Multiple ways to import: what's best?

Rbohn · January 11, 2007, 12:47pm

I am a new user, and still trying to figure out best ways to get data into EF. For example, I often import web pages and want to omit the ads and extraneous material. There seem to be at least 6 ways to import web pages. What are the differences, and which is best for what purpose? I’m hoping someone has or will put together a table.

Hit the capture key (F1) when the web page is active. This imports as a Web Archive, but it’s not too smart.
Save the web page using Save As
in Safari; then drag the file onto the the drop pad. This allows you to import the page source, and skip extraneous material in web archive format.
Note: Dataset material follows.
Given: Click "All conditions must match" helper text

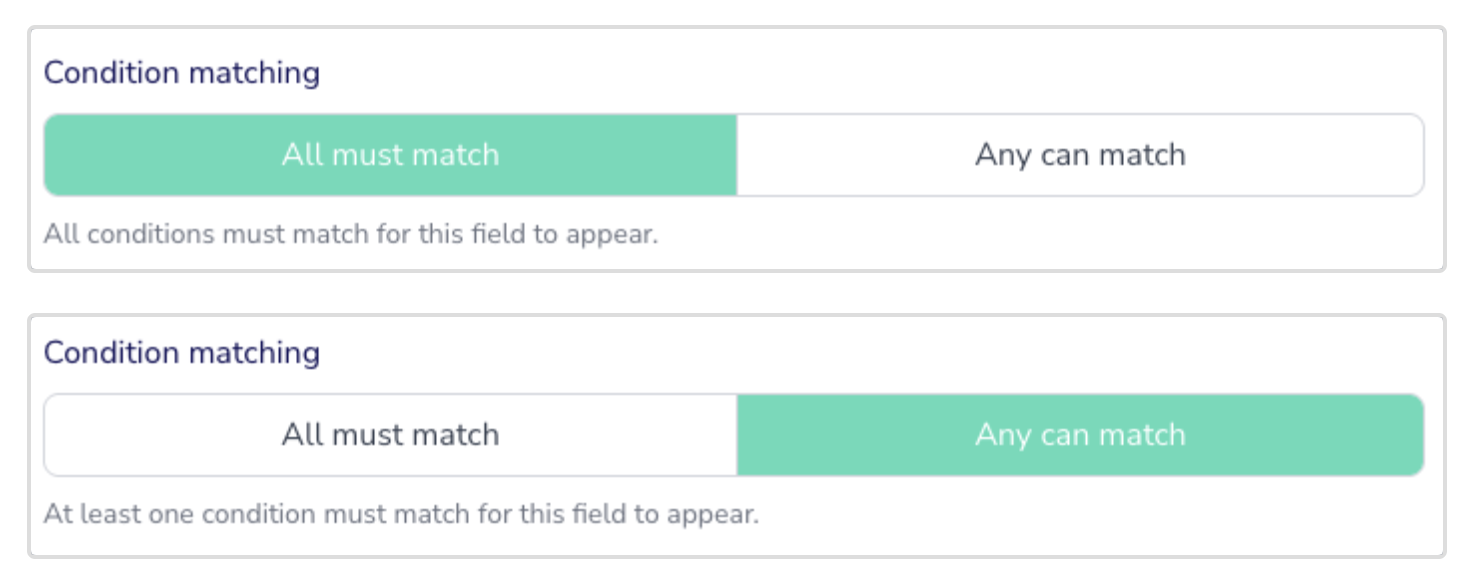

But, you end up with 2 copies of the file to deal with.
Highlight the URL. Then in the menu, use Safari/Services/Eaglefiler/Import URL
. Not sure what format this produces.
Highlight the exact text you want. Then use menu command: Safari/Services/Eaglefiler/Import Text
.
Highlight the exact text. Then drag and drop it onto the drop pad. This imports pictures, but not HTML such as hot links.
Use Safari/Print, then Print to Eaglefiler
. This brings it in as a PDF.
So far, the SMARTEST method seems to be #5. It is quite intelligent about assigning the Title and “From” codes. It remembers the URL even without explicitly being told, and automatically sticks it at the bottom of the document - slick. And most important, I can quickly edit the text in the document window, eg changing the color of important text and getting rid of ads. (Oddly enough, method 5 is smarter than method 4.)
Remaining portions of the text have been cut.